Consider the matrix which for some $$\alpha,\beta \in \mathbb R$$ is given as $$A:=\begin{pmatrix} \alpha & \beta \\ \beta & -\alpha \end{pmatrix}.$$

This matrix is self-adjoint and correspondingly has real eigenvalues $$\pm \sqrt{\alpha^2+\beta^2}.$$

The eigenvectors are then given by

$$\left(\frac{\alpha \pm\sqrt{\alpha^2+\beta^2}}{\beta}, 1\right).$$

However, they are not orthonormal. Is there an easy way to get orthonormal eigenvectors?

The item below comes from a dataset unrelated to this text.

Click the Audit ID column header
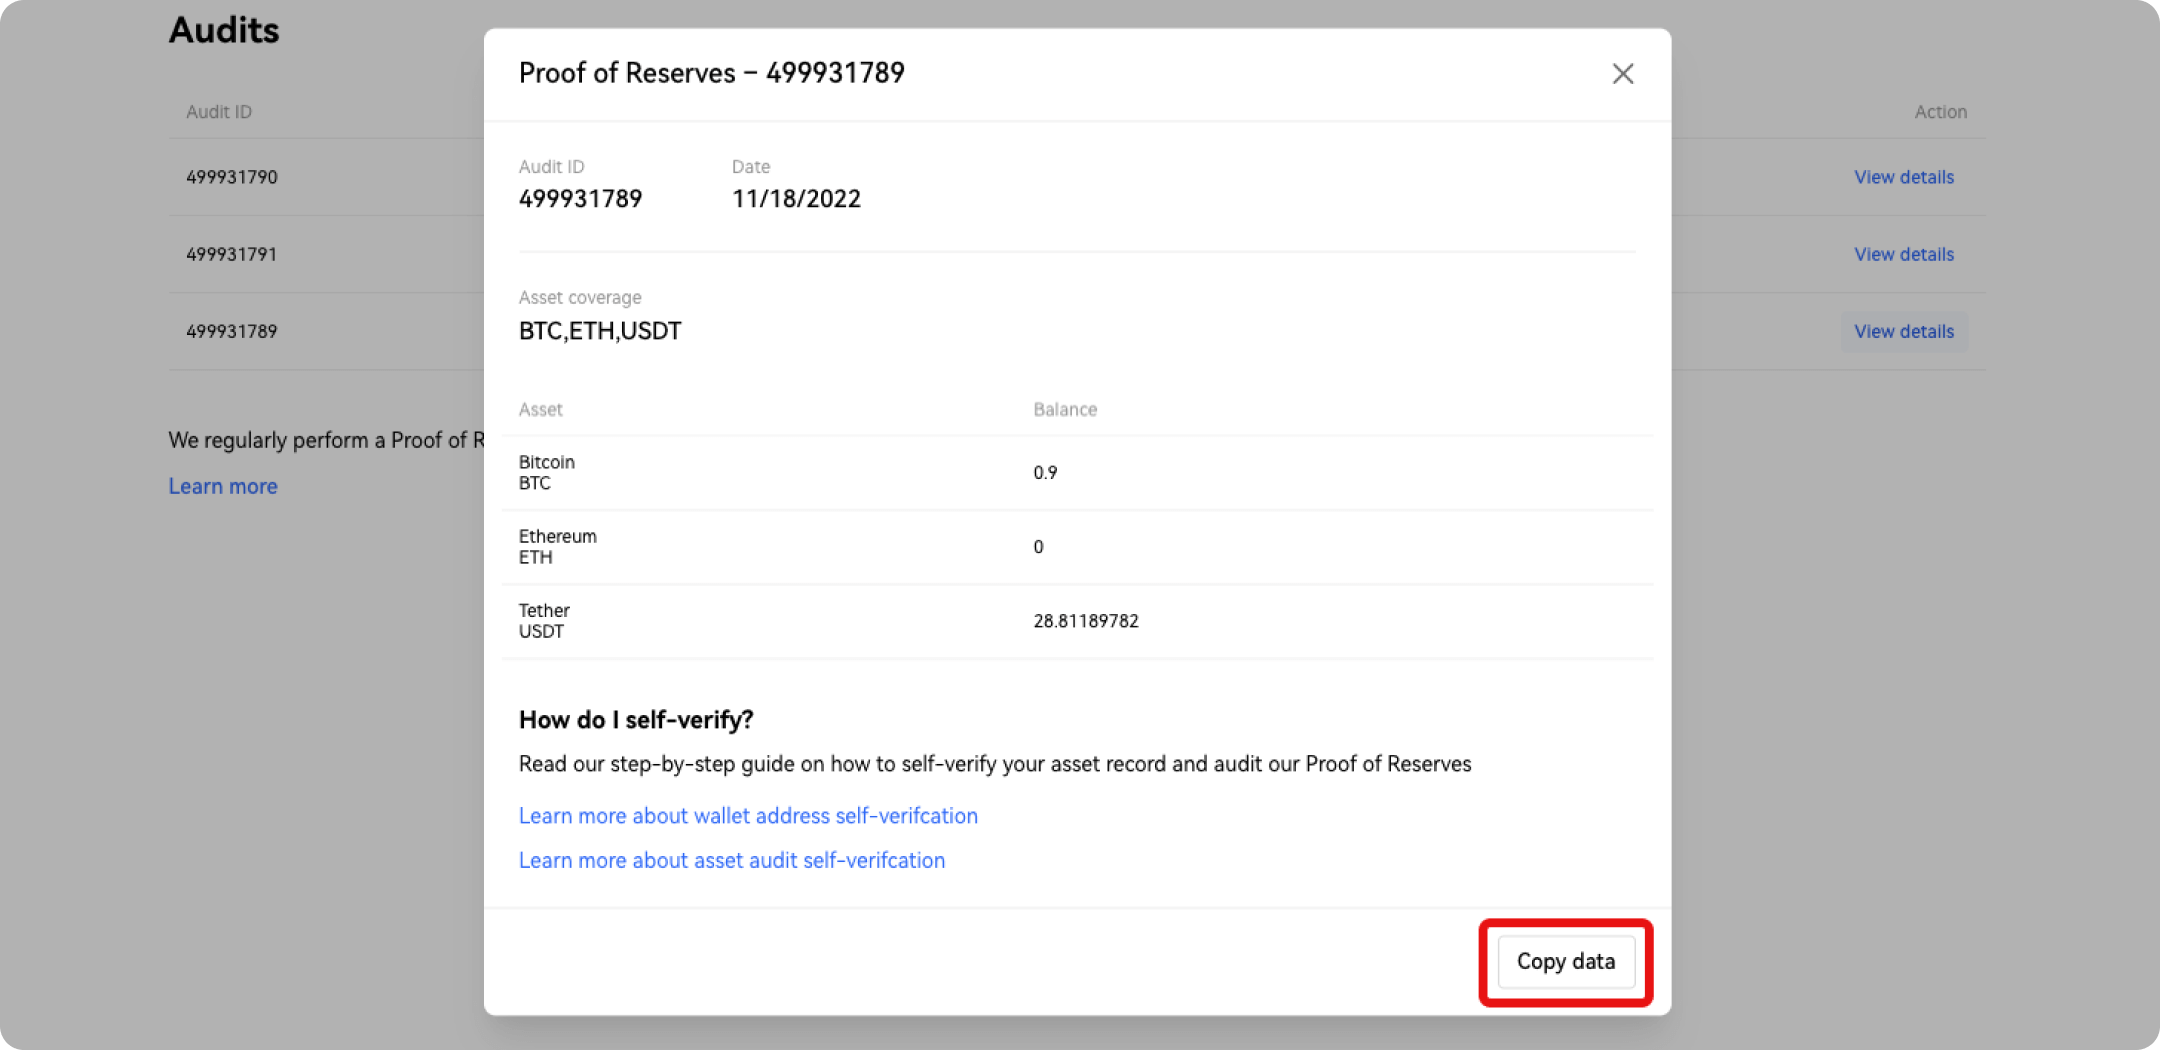 tap(218, 111)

• Gram-Schmidt would work. Commented Apr 12, 2021 at 17:10

The eigenvalues will be distinct if and only if $$\alpha,\beta$$ are not both equal to zero. When $$A$$ has distinct eigenvalues, the eigenvectors will automatically be orthogonal which means that it is sufficient to normalize the eigenvectors. We note that $$v = (\alpha \pm \sqrt{\alpha^2 + \beta^2}, \beta) \implies\\ \|v\| = (\alpha \pm \sqrt{\alpha^2 + \beta^2})^2 + \beta^2 = 2(\alpha^2 + \beta^2) \pm 2\alpha \sqrt{\alpha^2 + \beta^2}.$$ When $$\beta \neq 0$$, these we have $$\|v\| \neq 0$$. So, the normalized eigenvectors will be given by $$\frac v{\|v\|} = \left(\frac{\alpha \pm \sqrt{\alpha^2 + \beta^2}}{2(\alpha^2 + \beta^2) \pm 2\alpha \sqrt{\alpha^2 + \beta^2}}, \frac{\beta}{2(\alpha^2 + \beta^2) \pm 2\alpha \sqrt{\alpha^2 + \beta^2}} \right).$$ In the case that $$\beta = 0$$, the matrix is diagonal, which means that $$(1,0),(0,1)$$ is an orthonormal set of eigenvector.